Tudo o que o Rui refere atrás chama-se jornalismo. O entretenimento não quer, nem tem que ter as mesmas preocupações. As entrevistas, as visitas, as análises, as antevisões não têm obrigatoriedade de partilhar qualquer sentido crítico. Servem, prioritariamente, para entreter. Por essa razão, as editoras vão concentrar as suas baterias nestes novos “media”. O que nos conduz a outra curiosidade. Enquanto as revistas e os sites são por norma compostos por uma equipa, os youtubers são uma pessoa. Bombardeados que estão a ser, como a nova coqueluche para a promoção de produto, estão afundados nos AAA da actualidade, e no que interessa às editoras promover. Espaço para outros jogos, é inexistente (a menos que sejam os jogos e as séries que sempre lhes deram a grande base de fãs como Minecraft, Fifa, CS, entre outros).

pewdiepie-tuber-simulator

Juntemos então tudo no mesmo saco. Youtubers que querem entreter, editoras que passam a querer esta promoção, ausência de crítica, e agora juntemos o ingrediente que torna tudo isto muito preocupante: qualquer um pode fazer um não jogo e pôr à venda no Steam ou noutras lojas. Chegamos então à conclusão para a qual este artigo caminha desde o início:

Nunca, como antes, foi tão necessária uma curadoria de videojogos.

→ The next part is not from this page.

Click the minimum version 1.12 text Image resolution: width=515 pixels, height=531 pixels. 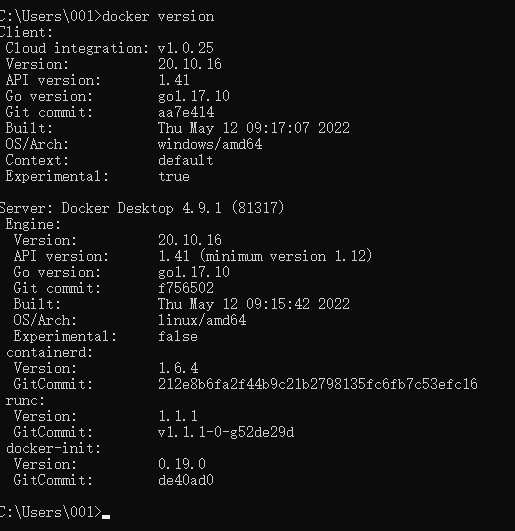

Não me refiro a uma postura de superioridade intelectual ou moral sobre os videojogos. Longe de mim. Mas é preciso separar o trigo do joio, encontrar a agulha no palheiro. É preciso uma postura de tentar procurar e encontrar o melhor que por aí se faz, saber escarafunchar na porcaria, passar por muitos Gynophobias e outros, até encontrar as pérolas. O Ricardo, aqui do burgo, encontra muitos. Mas não está só. Tem com ele uma equipa que faz essa pesquisa e essa triagem, que passa horas a experimentar jogos terríveis ou injogáveis, para no entanto descobrir e levar aos jogadores aquela obra genial que poderia passar despercebida. Porque uma equipa tem esse tempo, e porque uma equipa tem esse propósito. Acho que foi isso que nos trouxe a todos aqui: partilhar aquilo que gostamos. Este artigo também não é apenas sobre o Rubber Chicken. Há mais a fazer o que fazemos. E têm de surgir mais. Na escrita, e no vídeo. Para que um dos momentos que se está a mostrar a maior explosão criativa de toda a história dos videojogos, consiga levar esses jogos aos jogadores. É preciso repensar e reformular os media. E esta é uma discussão que todos devemos ter, quem produz, quem segue, e quem consome.

Agora sim sobre o que é este artigo: é sobre todos nós.

E é sobre o facto de sempre que nos rirmos com um tiro numa das bordas, existir um Punch Club que fica por descobrir e jogar.